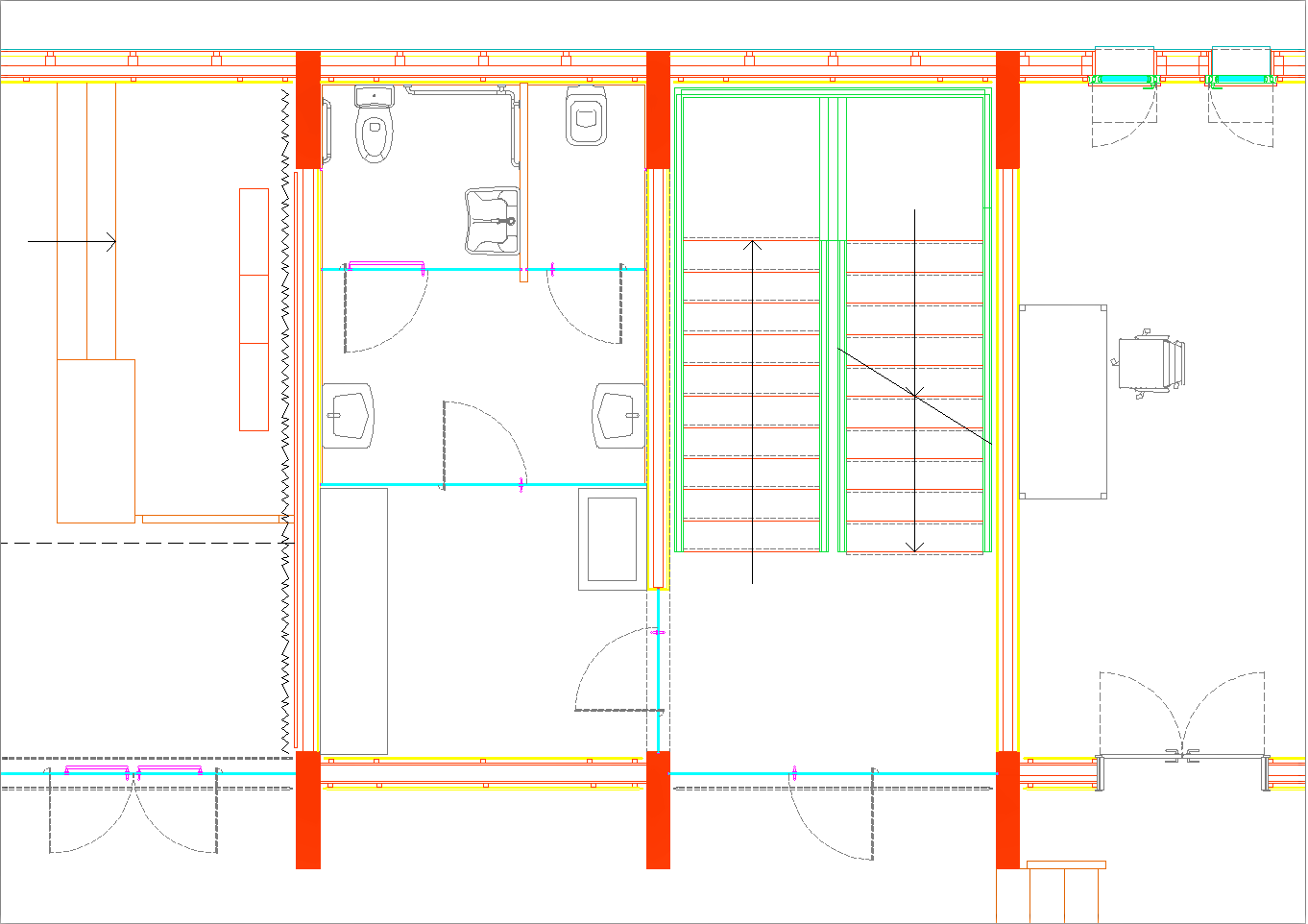This screenshot has height=924, width=1308.
Task: Select the left wall washbasin
Action: coord(347,416)
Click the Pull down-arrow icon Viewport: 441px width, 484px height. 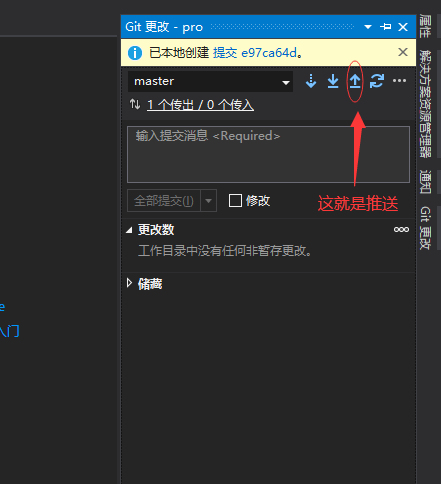(333, 81)
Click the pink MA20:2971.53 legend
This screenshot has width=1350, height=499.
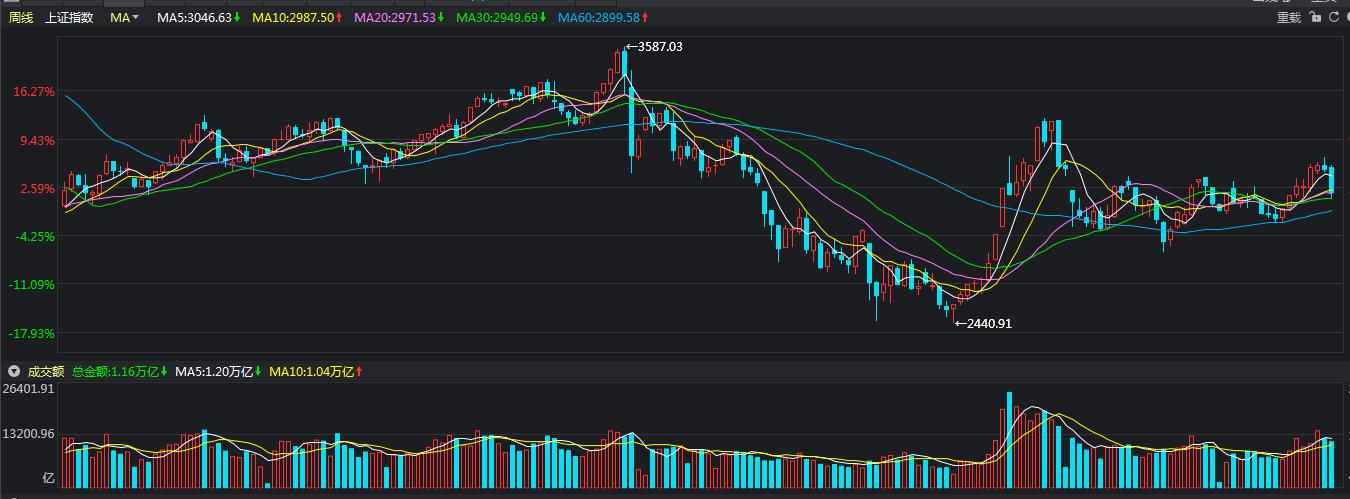click(x=394, y=18)
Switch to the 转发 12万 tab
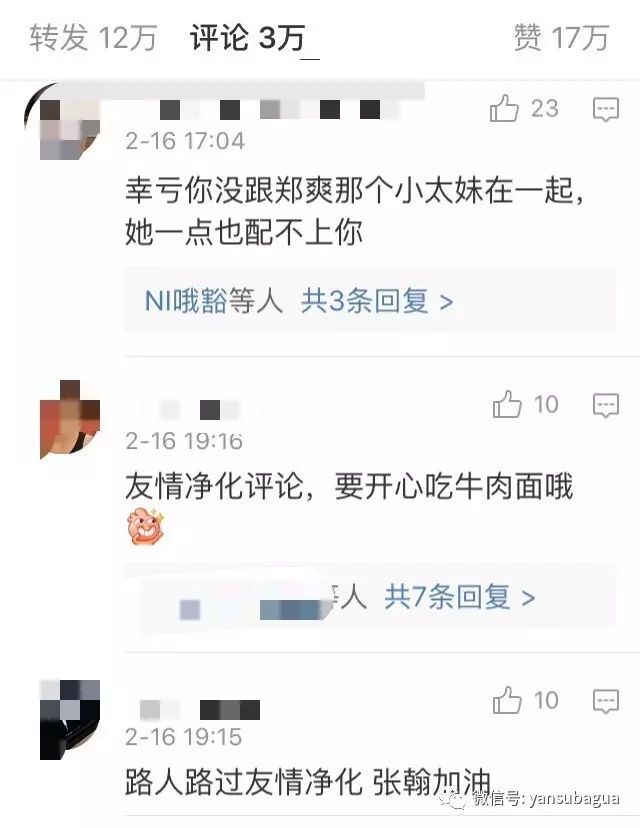Image resolution: width=640 pixels, height=828 pixels. tap(93, 38)
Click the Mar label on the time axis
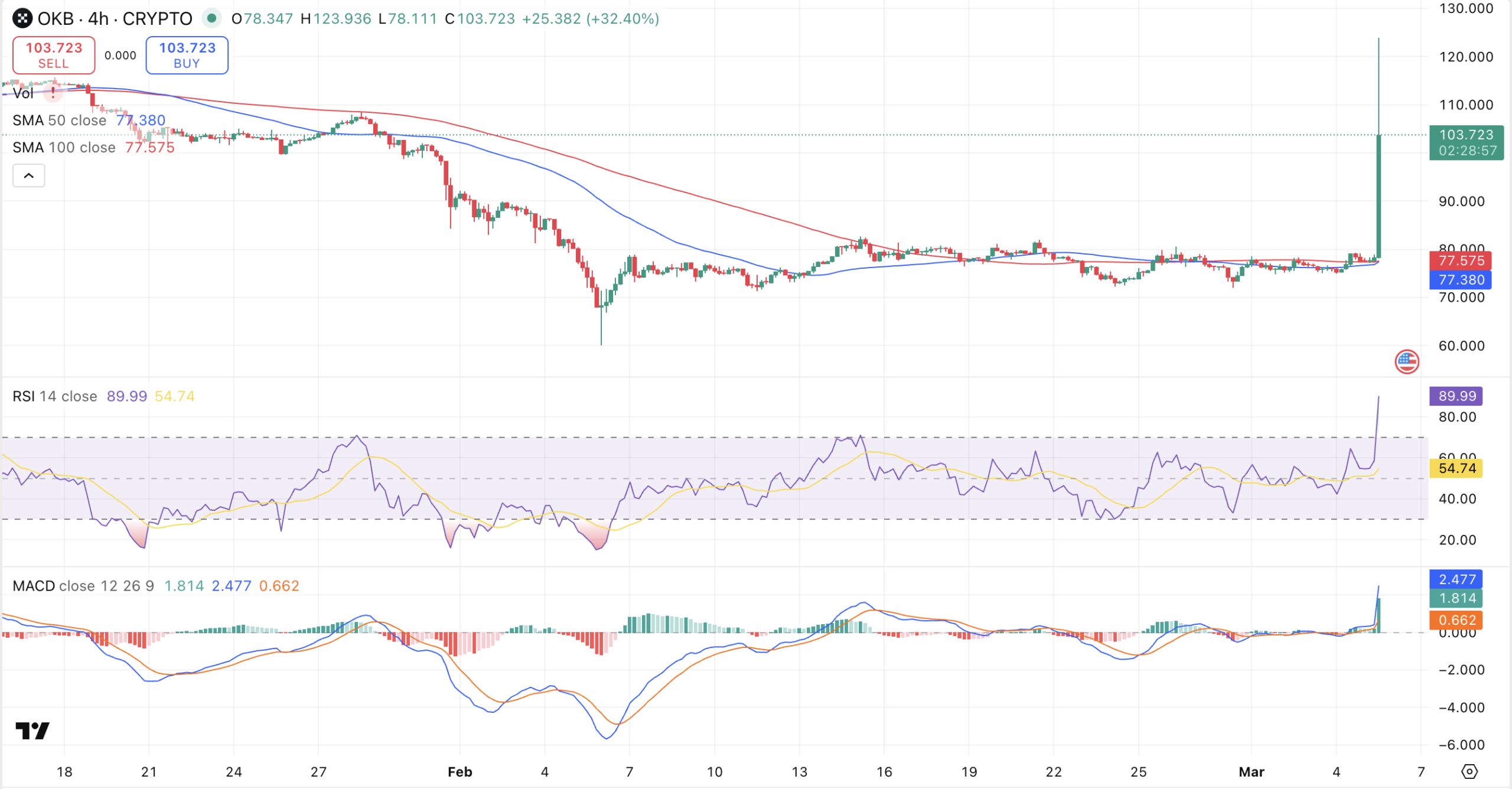The width and height of the screenshot is (1512, 789). coord(1252,771)
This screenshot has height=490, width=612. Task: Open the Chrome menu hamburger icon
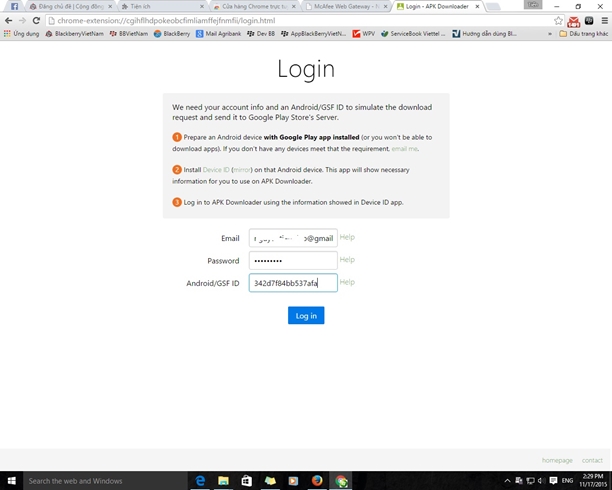pyautogui.click(x=602, y=20)
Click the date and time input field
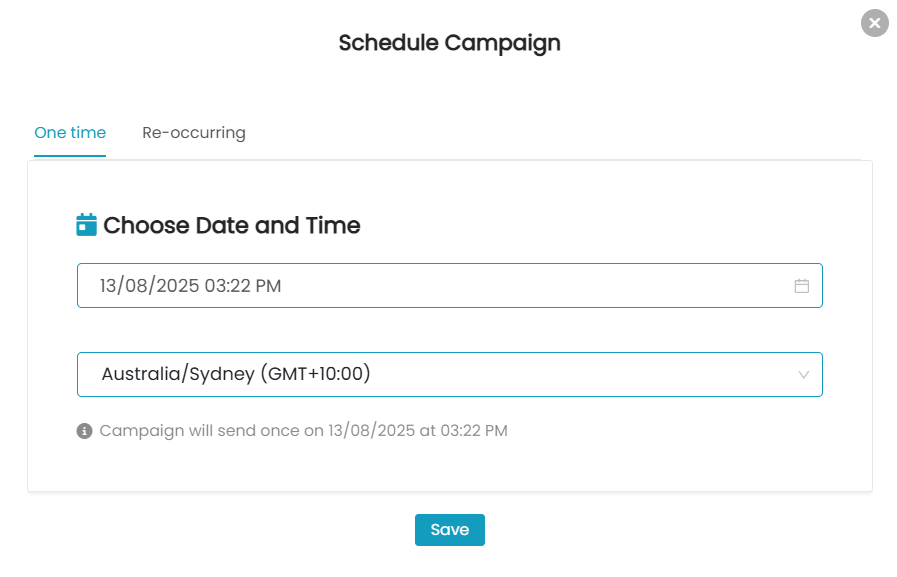This screenshot has width=897, height=577. 430,286
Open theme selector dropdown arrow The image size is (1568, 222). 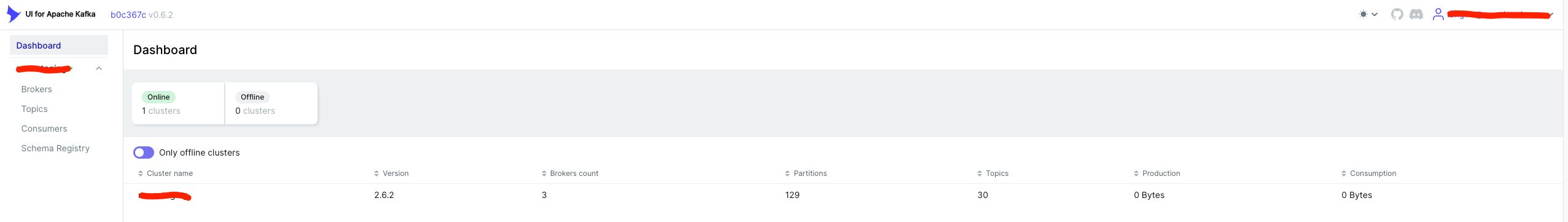point(1375,14)
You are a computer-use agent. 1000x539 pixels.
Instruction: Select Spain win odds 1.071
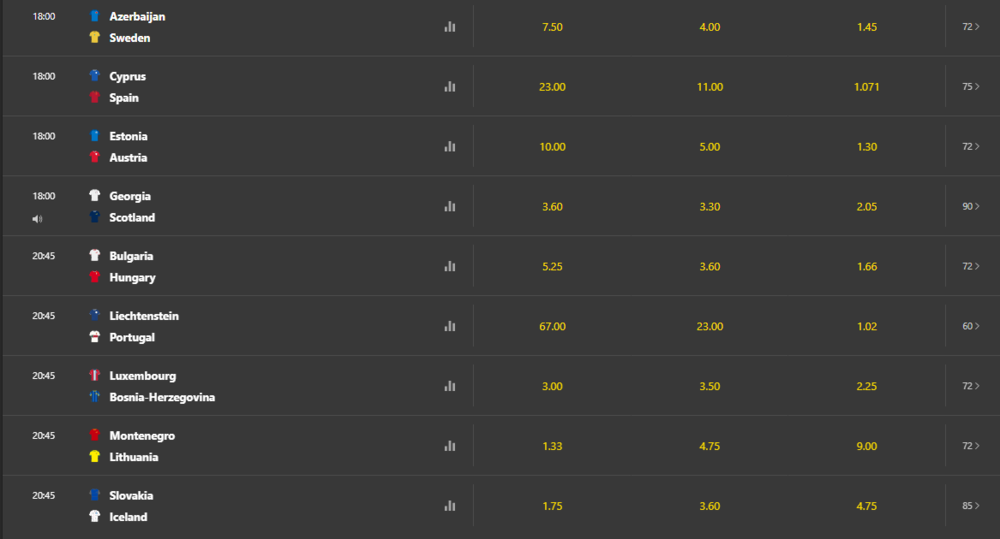867,87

================================

__SHORT PROBLEM__. Count the lines in the data above that contain the string "Task", matching case exactly, and reply with only that number.

__FINAL RESULT__. 2